+++ PROVIDED INFORMATION

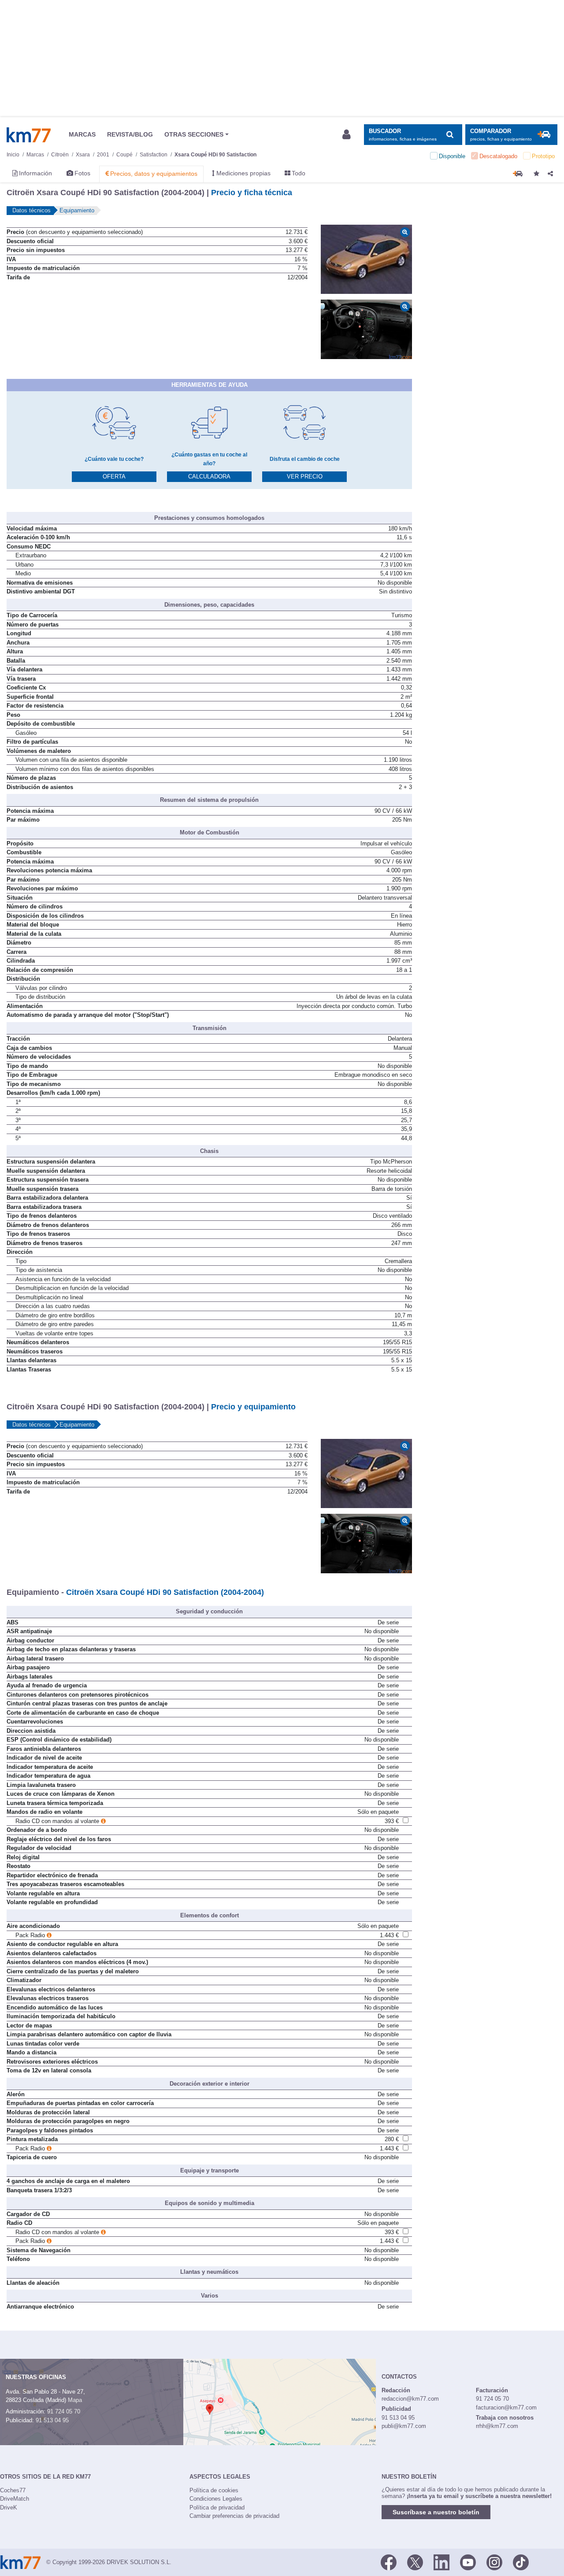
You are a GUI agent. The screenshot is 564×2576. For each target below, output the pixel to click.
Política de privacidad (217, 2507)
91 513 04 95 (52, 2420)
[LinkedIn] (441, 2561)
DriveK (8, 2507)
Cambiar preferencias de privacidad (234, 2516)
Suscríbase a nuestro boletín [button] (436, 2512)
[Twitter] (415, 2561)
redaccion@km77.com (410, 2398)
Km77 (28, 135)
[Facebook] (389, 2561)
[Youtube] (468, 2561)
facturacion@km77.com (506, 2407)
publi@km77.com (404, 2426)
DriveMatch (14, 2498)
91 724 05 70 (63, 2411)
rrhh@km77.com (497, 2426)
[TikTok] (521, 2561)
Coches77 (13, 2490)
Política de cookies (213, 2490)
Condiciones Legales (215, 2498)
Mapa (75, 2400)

++++++
+++ PROVIDED INFORMATION

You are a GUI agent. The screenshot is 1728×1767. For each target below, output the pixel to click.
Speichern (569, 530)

++++++
+++ PROVIDED INFORMATION

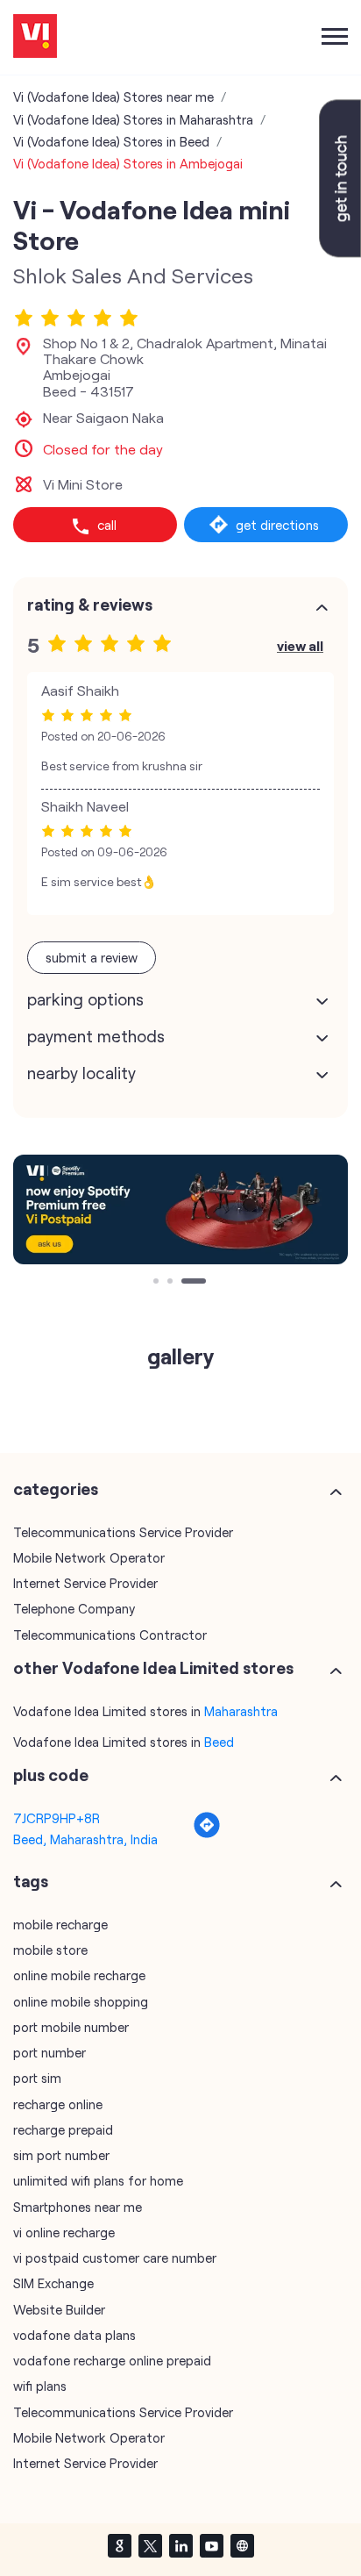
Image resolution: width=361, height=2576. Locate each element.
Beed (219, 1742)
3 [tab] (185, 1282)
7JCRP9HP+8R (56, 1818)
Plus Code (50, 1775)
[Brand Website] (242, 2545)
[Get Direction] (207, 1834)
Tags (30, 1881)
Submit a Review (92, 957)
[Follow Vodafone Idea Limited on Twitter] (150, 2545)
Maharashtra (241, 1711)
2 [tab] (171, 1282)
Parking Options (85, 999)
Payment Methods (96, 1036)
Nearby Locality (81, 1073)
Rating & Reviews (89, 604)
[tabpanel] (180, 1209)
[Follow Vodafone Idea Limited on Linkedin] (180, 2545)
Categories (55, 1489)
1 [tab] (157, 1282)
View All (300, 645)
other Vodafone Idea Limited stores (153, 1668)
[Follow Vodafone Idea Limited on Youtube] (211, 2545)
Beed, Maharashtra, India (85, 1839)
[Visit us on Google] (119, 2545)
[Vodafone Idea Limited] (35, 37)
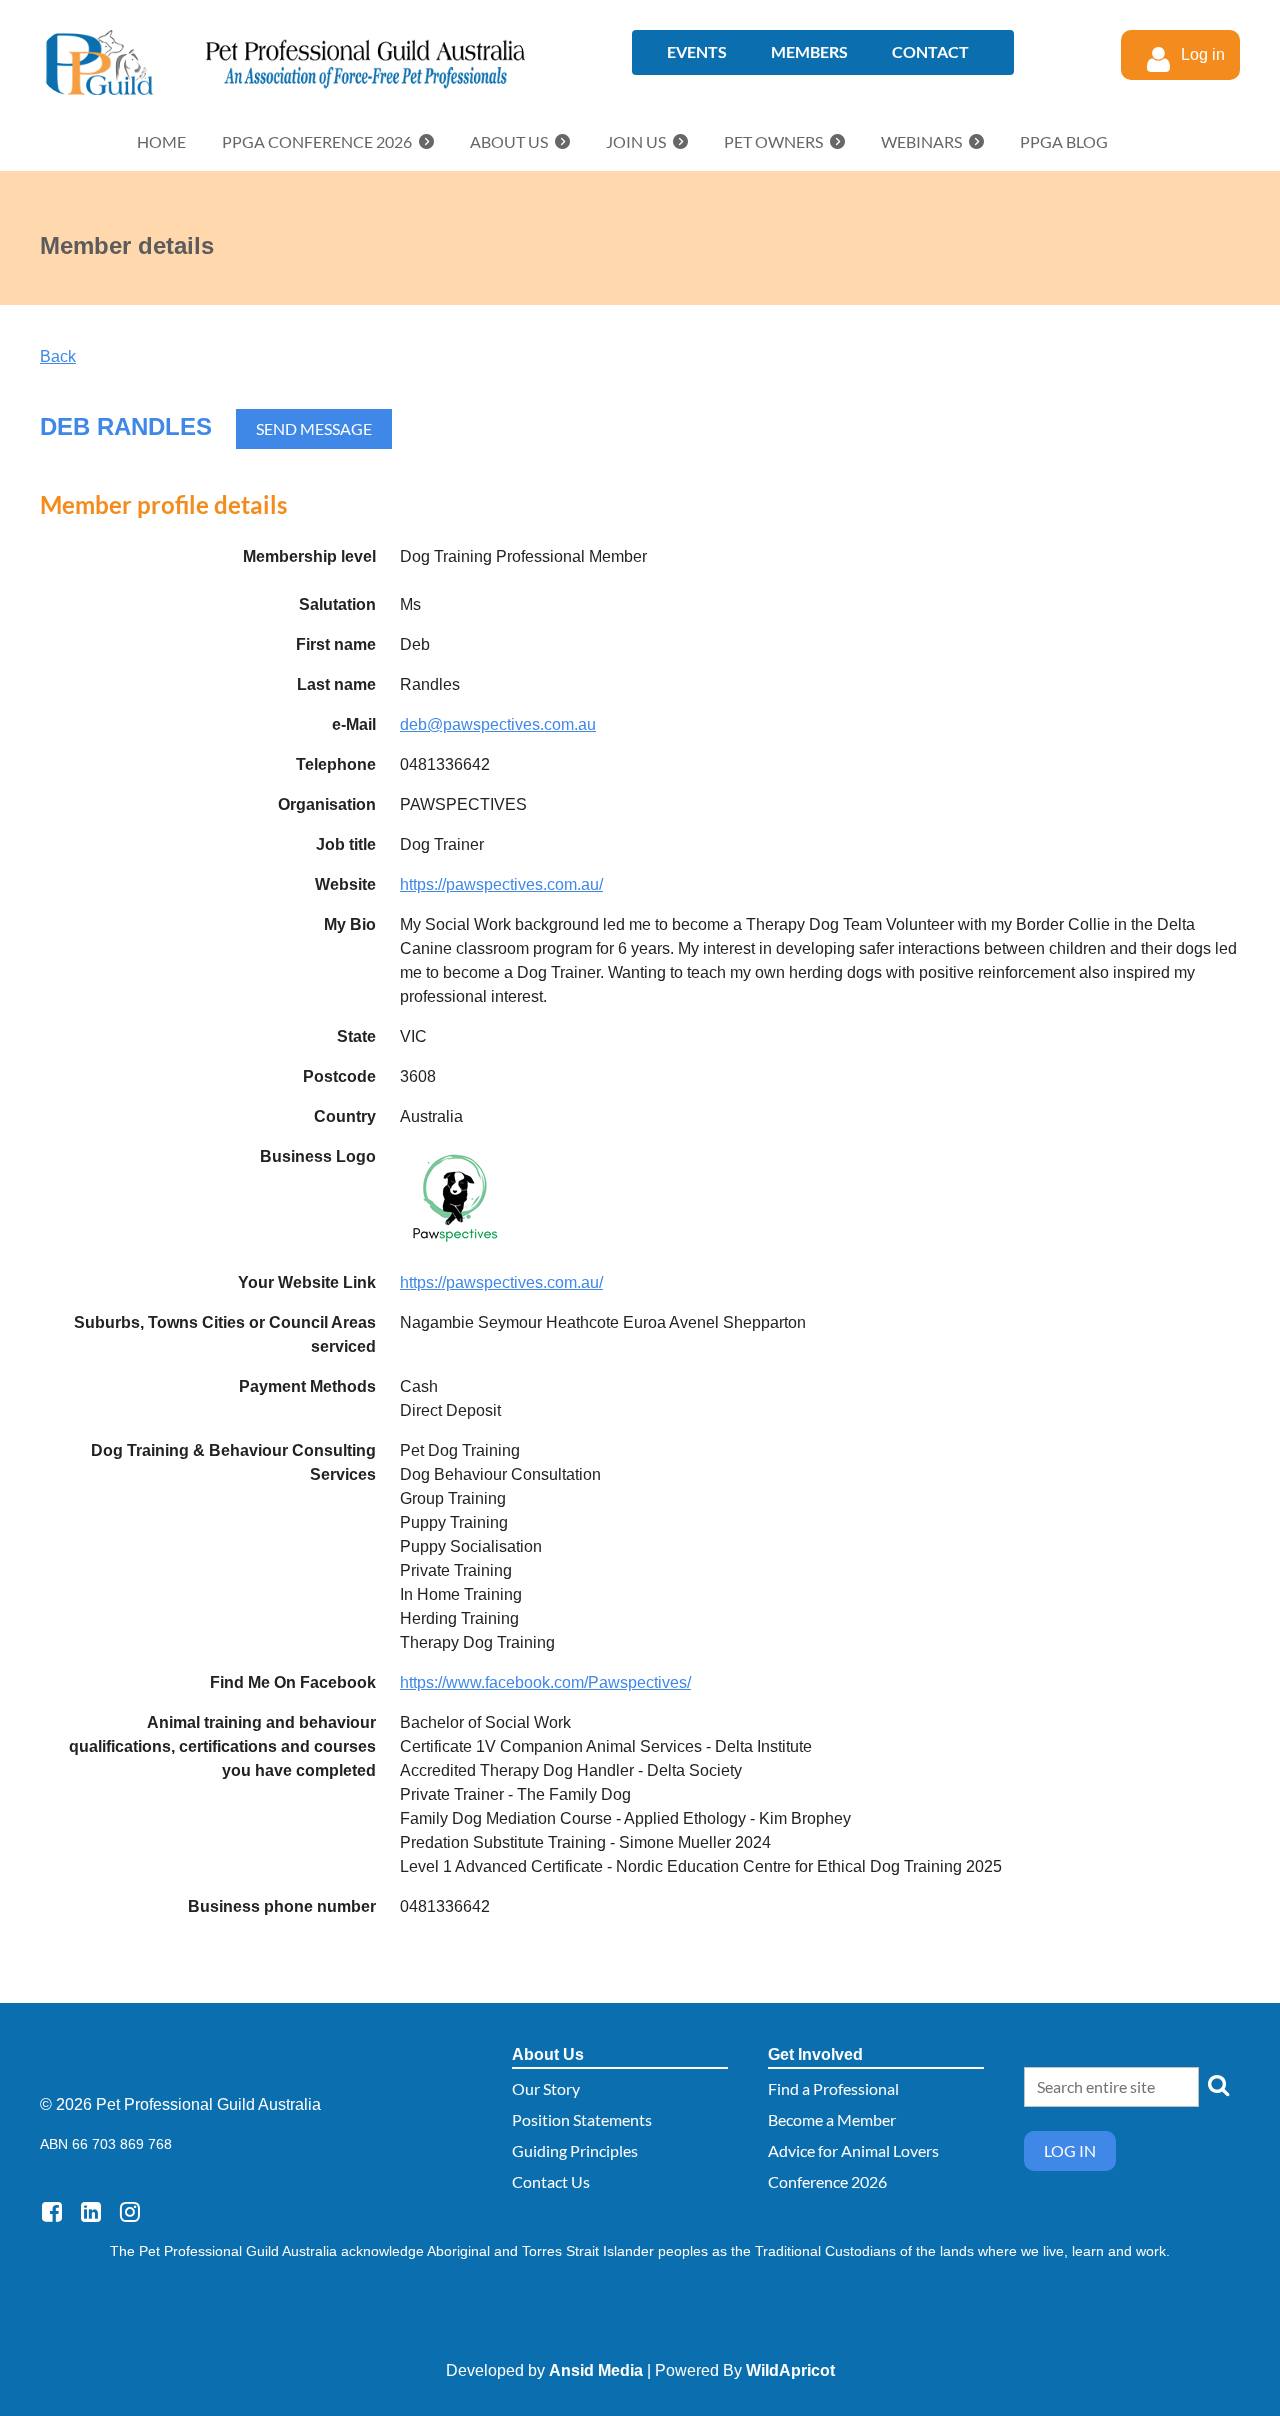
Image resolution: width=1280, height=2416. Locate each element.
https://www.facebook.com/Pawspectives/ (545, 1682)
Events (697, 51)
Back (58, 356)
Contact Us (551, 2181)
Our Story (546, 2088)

++++++

* [EXERCISE DIRECTIONS] Give back, exactly and without pictures, the stretch of the records above from the line containing "7JCRP9HP+8R (56, 1818)" through the line containing "Our Story (546, 2088)", with both end lines included.

* [EXERCISE SOLUTION]
7JCRP9HP+8R (56, 1818)
Plus Code (50, 1775)
[Brand Website] (242, 2545)
[Get Direction] (207, 1834)
Tags (30, 1881)
Submit a Review (92, 957)
[Follow Vodafone Idea Limited on Twitter] (150, 2545)
Maharashtra (241, 1711)
2 [tab] (171, 1282)
Parking Options (85, 999)
Payment Methods (96, 1036)
Nearby Locality (81, 1073)
Rating & Reviews (89, 604)
[tabpanel] (180, 1209)
[Follow Vodafone Idea Limited on Linkedin] (180, 2545)
Categories (55, 1489)
1 [tab] (157, 1282)
View All (300, 645)
other Vodafone Idea Limited stores (153, 1668)
[Follow Vodafone Idea Limited on Youtube] (211, 2545)
Beed, Maharashtra, India (85, 1839)
[Visit us on Google] (119, 2545)
[Vodafone Idea Limited] (35, 37)
Image resolution: width=1280, height=2416. Locate each element.
https://www.facebook.com/Pawspectives/ (545, 1682)
Events (697, 51)
Back (58, 356)
Contact Us (551, 2181)
Our Story (546, 2088)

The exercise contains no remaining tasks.